The p-values obtained in these two analyses were corrected for multiplicity using the Benjamini-Hochberg procedure.
3 Results
Table 1 shows the baseline characteristics for the UE and LE treatments. Patients’ mean age was 53.1 years with 8 and 11 of them being female and male, respectively. The median time since stroke was 23.6 months and ranged from 3 to 376 months, with one out of 19 patients being in the subacute phase. Sixteen patients suffered an ischemic stroke with 10, 3 and 3 patients having subcortical, cortical+subcortical and brainstem lesions, respectively. The remaining three patients suffered a hemorrhagic stroke with cortical+subcortical lesions. This classification with respect to lesion location was performed using medical records, as well as medical imaging. The median FMA-UE score was 19.0 points before the UE treatment with 15, 1 and 3 patients being severely, moderately, and mildly impaired, respectively (Woytowicz et al., 2017). The median time between treatments was 7.4 months and the median walking speed was 1.2 m/s before the LE treatment.
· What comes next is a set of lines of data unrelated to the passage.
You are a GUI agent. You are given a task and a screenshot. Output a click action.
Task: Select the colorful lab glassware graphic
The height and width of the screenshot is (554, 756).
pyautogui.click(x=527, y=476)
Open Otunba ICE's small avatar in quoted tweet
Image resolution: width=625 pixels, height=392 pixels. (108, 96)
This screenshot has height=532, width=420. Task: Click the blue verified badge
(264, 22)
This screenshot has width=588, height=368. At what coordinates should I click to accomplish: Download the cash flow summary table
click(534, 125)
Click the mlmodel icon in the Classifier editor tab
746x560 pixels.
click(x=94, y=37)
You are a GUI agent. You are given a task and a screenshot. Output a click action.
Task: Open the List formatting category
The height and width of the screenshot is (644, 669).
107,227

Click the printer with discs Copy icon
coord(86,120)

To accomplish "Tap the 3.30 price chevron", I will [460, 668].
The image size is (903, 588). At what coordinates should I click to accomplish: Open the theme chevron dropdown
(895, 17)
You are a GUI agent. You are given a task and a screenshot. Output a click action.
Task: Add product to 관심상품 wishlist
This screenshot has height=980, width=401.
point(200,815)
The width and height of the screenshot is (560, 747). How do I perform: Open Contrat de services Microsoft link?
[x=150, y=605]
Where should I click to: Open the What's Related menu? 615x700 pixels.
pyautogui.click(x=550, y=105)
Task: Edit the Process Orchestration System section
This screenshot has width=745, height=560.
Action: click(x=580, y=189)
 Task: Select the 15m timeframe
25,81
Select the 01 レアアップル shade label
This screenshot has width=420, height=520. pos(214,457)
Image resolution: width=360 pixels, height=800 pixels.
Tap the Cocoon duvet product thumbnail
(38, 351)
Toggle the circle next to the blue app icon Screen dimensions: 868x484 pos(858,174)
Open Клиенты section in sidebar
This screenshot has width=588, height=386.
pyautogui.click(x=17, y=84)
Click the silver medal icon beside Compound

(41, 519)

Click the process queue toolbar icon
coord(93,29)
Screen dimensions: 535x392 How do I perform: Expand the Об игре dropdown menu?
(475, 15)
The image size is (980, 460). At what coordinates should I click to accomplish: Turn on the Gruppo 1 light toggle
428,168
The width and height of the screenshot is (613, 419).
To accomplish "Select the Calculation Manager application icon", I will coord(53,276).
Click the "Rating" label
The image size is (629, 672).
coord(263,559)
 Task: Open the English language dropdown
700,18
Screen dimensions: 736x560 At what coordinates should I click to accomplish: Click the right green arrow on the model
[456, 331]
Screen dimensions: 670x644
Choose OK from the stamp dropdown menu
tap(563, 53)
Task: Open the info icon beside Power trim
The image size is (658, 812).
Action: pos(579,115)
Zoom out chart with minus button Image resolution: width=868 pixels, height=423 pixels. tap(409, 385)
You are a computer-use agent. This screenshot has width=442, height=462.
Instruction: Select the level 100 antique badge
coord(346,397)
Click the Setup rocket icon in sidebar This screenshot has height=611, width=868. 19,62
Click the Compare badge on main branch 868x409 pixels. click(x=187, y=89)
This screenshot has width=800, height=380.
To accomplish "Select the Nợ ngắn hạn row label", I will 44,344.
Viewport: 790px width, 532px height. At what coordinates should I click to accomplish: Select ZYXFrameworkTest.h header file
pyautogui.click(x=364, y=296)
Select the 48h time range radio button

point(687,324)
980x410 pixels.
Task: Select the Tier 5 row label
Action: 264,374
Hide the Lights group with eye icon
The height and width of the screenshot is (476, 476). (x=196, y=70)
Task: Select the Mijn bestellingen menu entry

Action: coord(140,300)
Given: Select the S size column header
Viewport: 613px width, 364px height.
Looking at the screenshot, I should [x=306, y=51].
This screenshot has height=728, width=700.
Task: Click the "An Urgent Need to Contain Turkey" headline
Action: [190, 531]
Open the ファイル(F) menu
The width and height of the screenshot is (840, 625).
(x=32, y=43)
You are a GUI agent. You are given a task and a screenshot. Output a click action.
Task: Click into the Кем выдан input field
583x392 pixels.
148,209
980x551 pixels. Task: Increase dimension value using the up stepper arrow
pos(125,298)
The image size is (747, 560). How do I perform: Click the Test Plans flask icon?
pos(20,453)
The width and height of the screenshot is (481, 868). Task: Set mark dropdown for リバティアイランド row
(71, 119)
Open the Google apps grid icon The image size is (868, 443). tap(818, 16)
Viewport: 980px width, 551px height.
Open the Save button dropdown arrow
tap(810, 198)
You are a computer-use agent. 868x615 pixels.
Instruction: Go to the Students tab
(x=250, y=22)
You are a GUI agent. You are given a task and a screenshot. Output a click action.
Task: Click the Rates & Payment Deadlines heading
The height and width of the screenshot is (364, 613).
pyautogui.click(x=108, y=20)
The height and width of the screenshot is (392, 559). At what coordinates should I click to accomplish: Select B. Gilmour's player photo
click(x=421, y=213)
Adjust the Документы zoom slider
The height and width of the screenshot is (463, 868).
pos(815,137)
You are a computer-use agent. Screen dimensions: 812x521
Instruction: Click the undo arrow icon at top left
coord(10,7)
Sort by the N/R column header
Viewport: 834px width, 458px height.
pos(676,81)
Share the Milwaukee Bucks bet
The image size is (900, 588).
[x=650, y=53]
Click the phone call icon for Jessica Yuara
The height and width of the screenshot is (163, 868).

3.1 Upper extremity and lower extremity BCI treatment
It is of course interesting to see the improvement after each of the BCI treatments. Table 2 shows the baseline (Pre) and change (Post – Pre) in clinical scales for the UE treatment and LE treatment, including the p-values.
The FMA-UE increased by 4.2 (4.0) points (p < 0.001), reflecting an improvement in UE motor function (see Figure 2A). Patients’ BI improved by 5.0 [0.0; 5.0] points (p < 0.001) indicating improvements in activities of daily living. Patients’ wrist and finger spasticity decreased by −1.0 [−1.0; 0.0] points (p < 0.001), respectively. Note that the MAS assesses spasticity on a scale from 0 to 4 points with 0 points indicating no increase in muscle tone and 4 points indicating rigidness in flexion or extension. For MAS finger, two patients were excluded from the statistical analysis as they had no increase in muscle tone in both their pre- and post-assessment.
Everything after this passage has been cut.